** Extract provided follows **

For Eureka residents. I’ve always supported district elections wherever I’ve lived. It was a major fight in San Francisco for years as the Feinstein/Willie Brown machine tried to maintain a lock on what we progressives referred to as “downtown interest control.” San Francisco had passed district elections in the 1970s resulting in the election of progressives like Harvey Milk, Carol Ruth Silver, and not-so-progressive Dan White (the last Republican to be elected to office in San Francisco). When the latter killed the former and Mayor Moscone, so many people fell for the argument which read basically, “See what happens when you have district elections?” So SF did without district elections throughout the 80s. Then the ill-advised term limits were passed statewide and Willie Brown found himself out of the Assembly and running for Mayor. He thought he had a lock with a majority.
And then something remarkable happened. Supervisor Mabel Teng, who had been a Maoist a couple of decades before, had been selling out and schilling for “downtown interests” for years, all of the sudden had a bout of conscience. She flipped her vote (As cameras flashed, Brown acolyte Carol Migden walked across the chambers after the vote and lit into Teng who held her ground nicely) and SF now has district elections and a fairly progressive Board of Supervisors despite the Google takeover.
District elections were originally proposed by the Progressive Movement of the early 20th century as part of a list of reforms to break up municipal power monopolies like Tamany Hall. There has been enormous resistance from conservative forces to the point where Catholic figures speaking along the lines of McCarthyite Bishop Fulton Sheen argued that the push for district elections was communist inspired and nuns were deployed to encourage public prayer against them in the 1950s.

** End of Extract provided **
** Recorded information follows **

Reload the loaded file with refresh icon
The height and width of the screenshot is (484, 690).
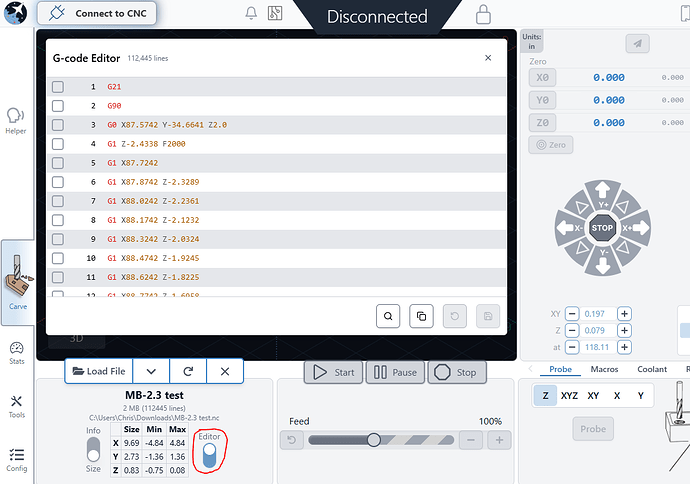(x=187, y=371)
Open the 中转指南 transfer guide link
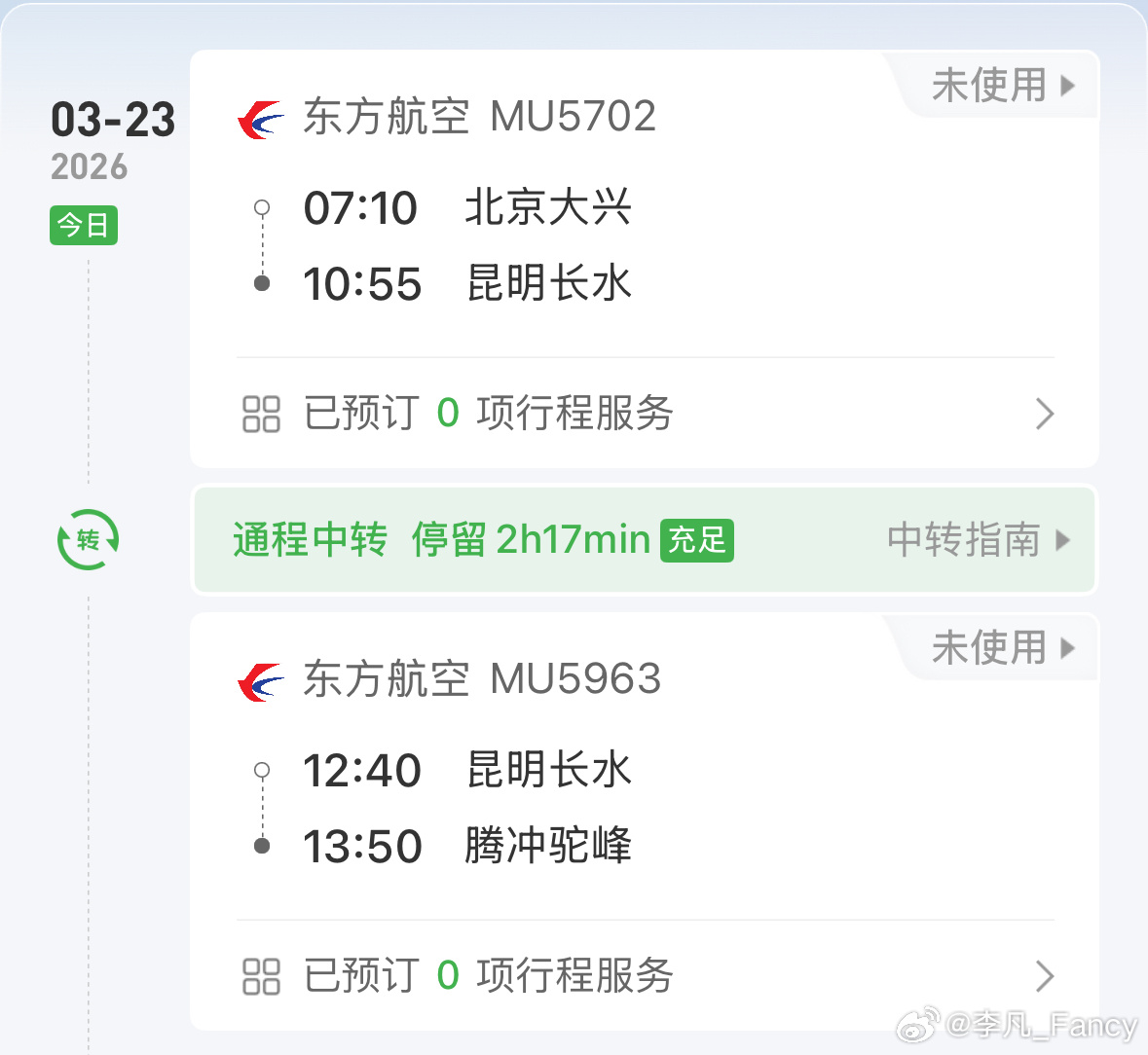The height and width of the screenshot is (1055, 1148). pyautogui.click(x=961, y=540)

** End of Recorded information **

Activity list:
**1)** From the piece on district elections, list the people it names as elected in San Francisco after district elections passed there in the 1970s.
**2)** According to the piece on district elections, who walked across the chambers after the vote and lit into Mabel Teng?
**3)** Write out the passage of the piece on district elections between "For Eureka residents." and "with a majority.", inclusive.

Expected outputs:
**1)** Harvey Milk, Carol Ruth Silver, Dan White

**2)** Carol Migden, a Brown acolyte.

**3)**
For Eureka residents. I’ve always supported district elections wherever I’ve lived. It was a major fight in San Francisco for years as the Feinstein/Willie Brown machine tried to maintain a lock on what we progressives referred to as “downtown interest control.” San Francisco had passed district elections in the 1970s resulting in the election of progressives like Harvey Milk, Carol Ruth Silver, and not-so-progressive Dan White (the last Republican to be elected to office in San Francisco). When the latter killed the former and Mayor Moscone, so many people fell for the argument which read basically, “See what happens when you have district elections?” So SF did without district elections throughout the 80s. Then the ill-advised term limits were passed statewide and Willie Brown found himself out of the Assembly and running for Mayor. He thought he had a lock with a majority.